== Provided records

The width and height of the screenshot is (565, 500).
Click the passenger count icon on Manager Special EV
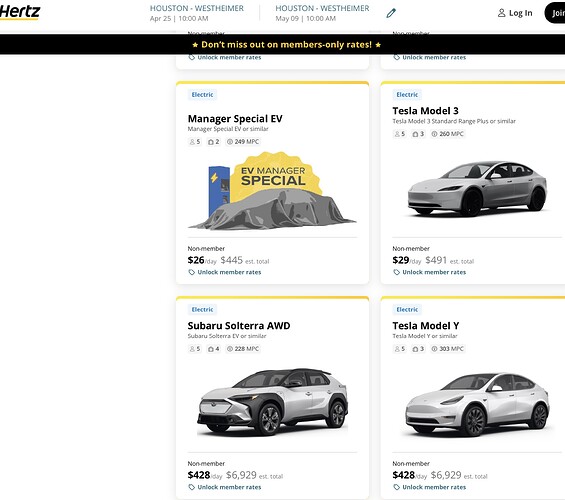[x=192, y=142]
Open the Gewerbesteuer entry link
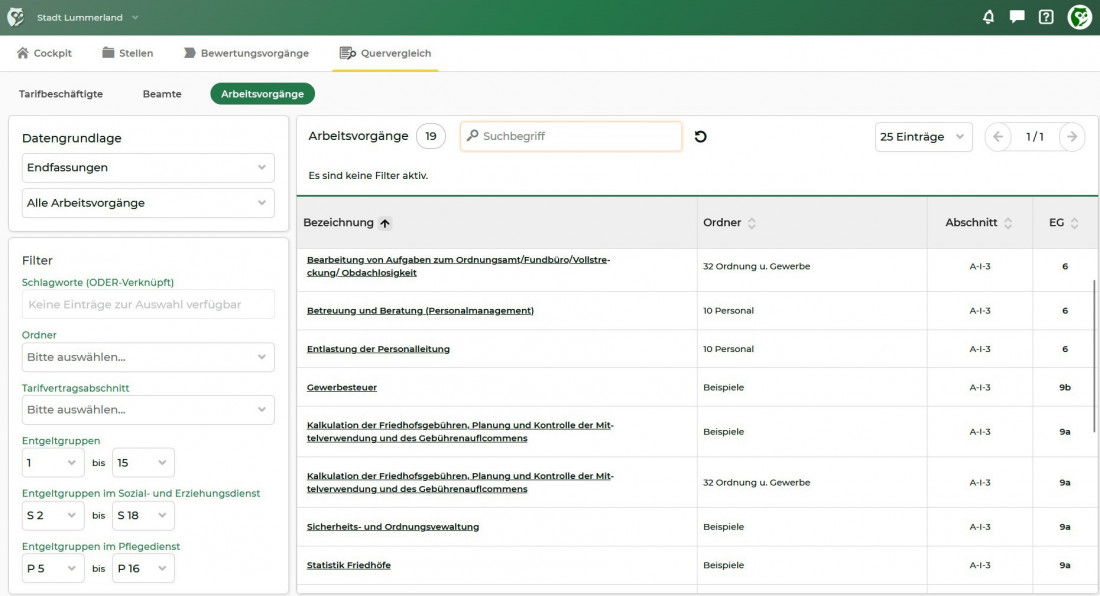This screenshot has height=596, width=1100. click(342, 388)
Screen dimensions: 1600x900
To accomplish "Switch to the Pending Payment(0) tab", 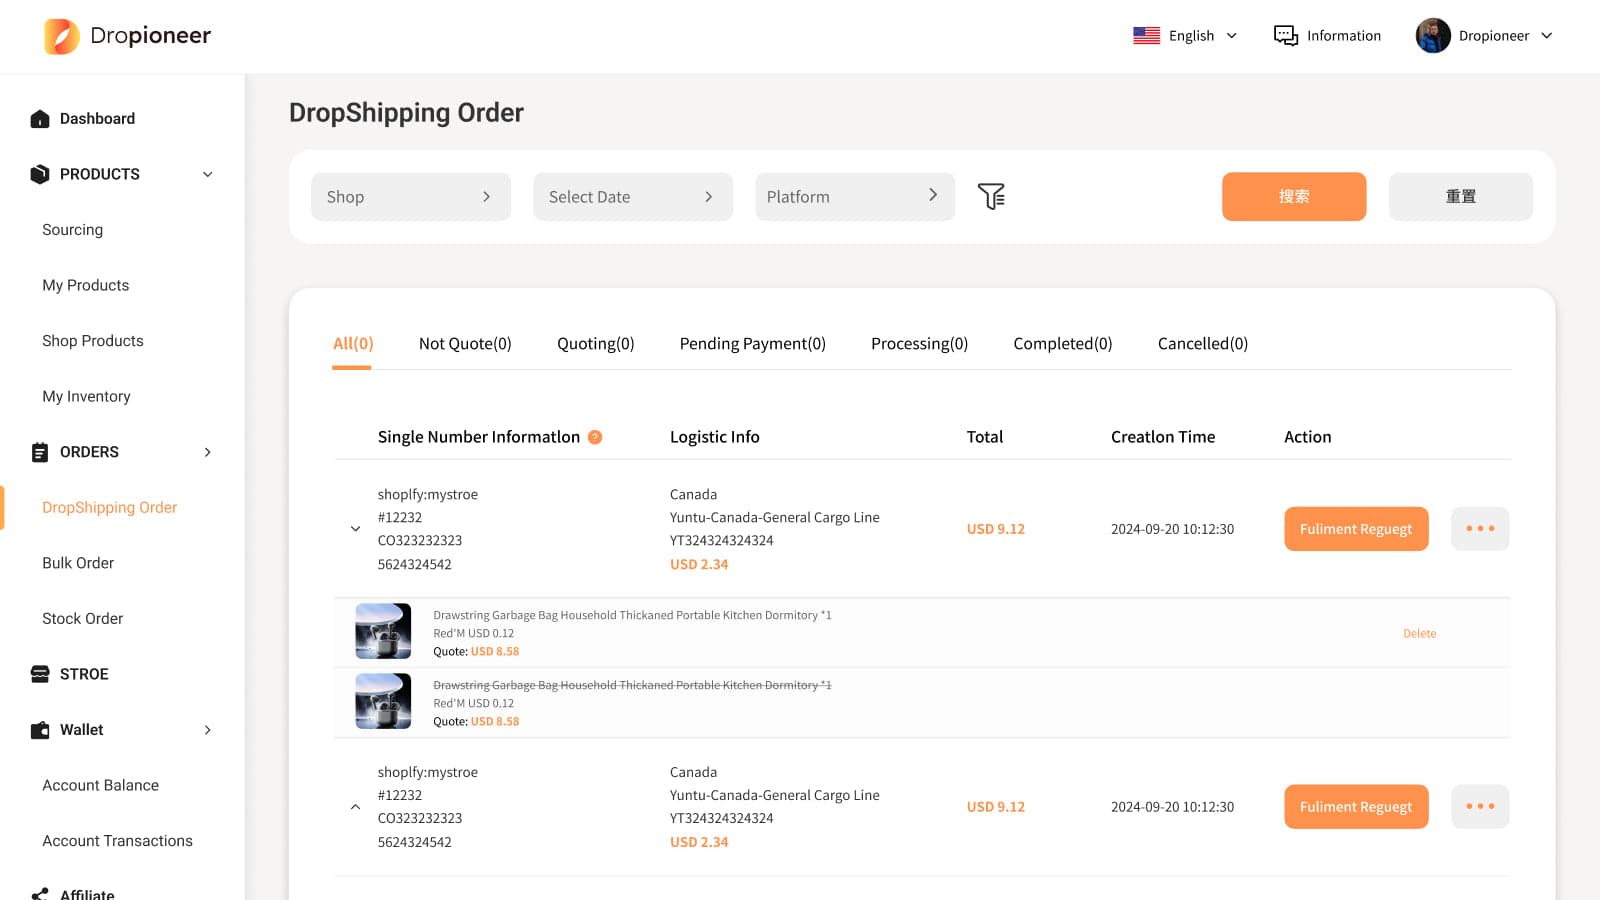I will pos(752,344).
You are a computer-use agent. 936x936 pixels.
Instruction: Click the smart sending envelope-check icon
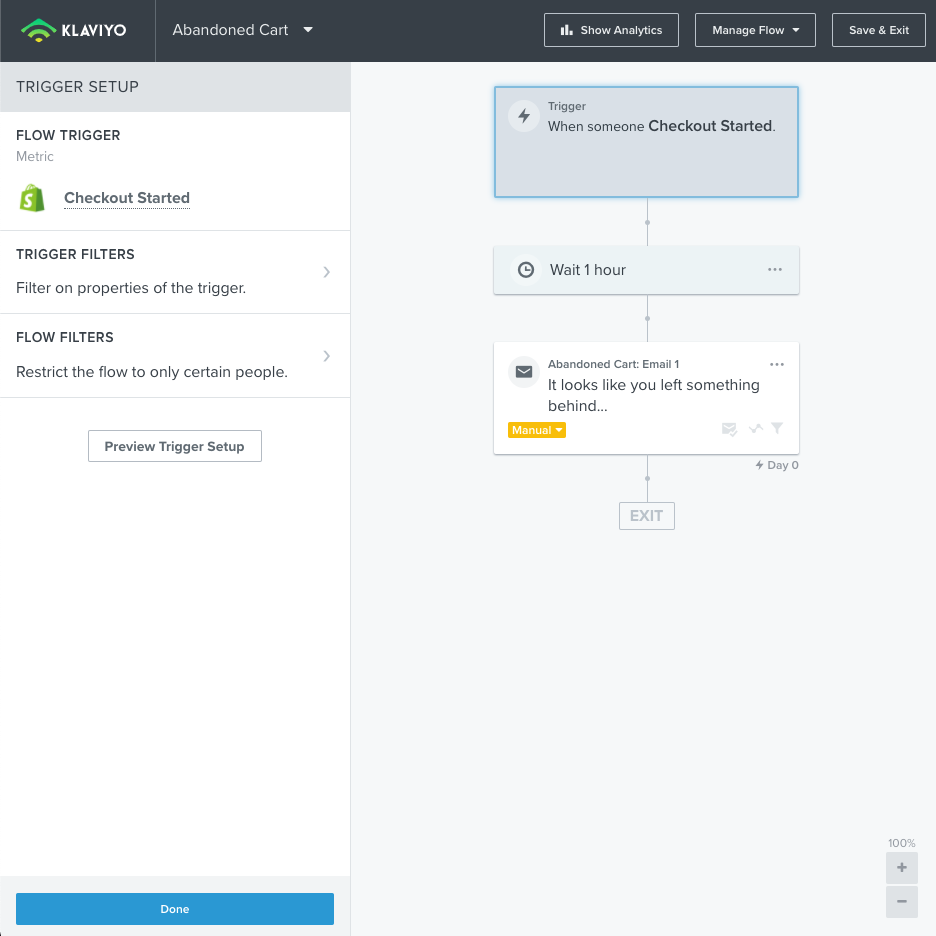tap(730, 429)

====

Reproduce the data above word for word from its first line through the line that holds "Screen dimensions: 1600x900", both ends included; skip pictures.

The width and height of the screenshot is (565, 500).
Click the passenger count icon on Manager Special EV
[x=192, y=142]
Open the Gewerbesteuer entry link
This screenshot has height=596, width=1100. click(342, 388)
Screen dimensions: 1600x900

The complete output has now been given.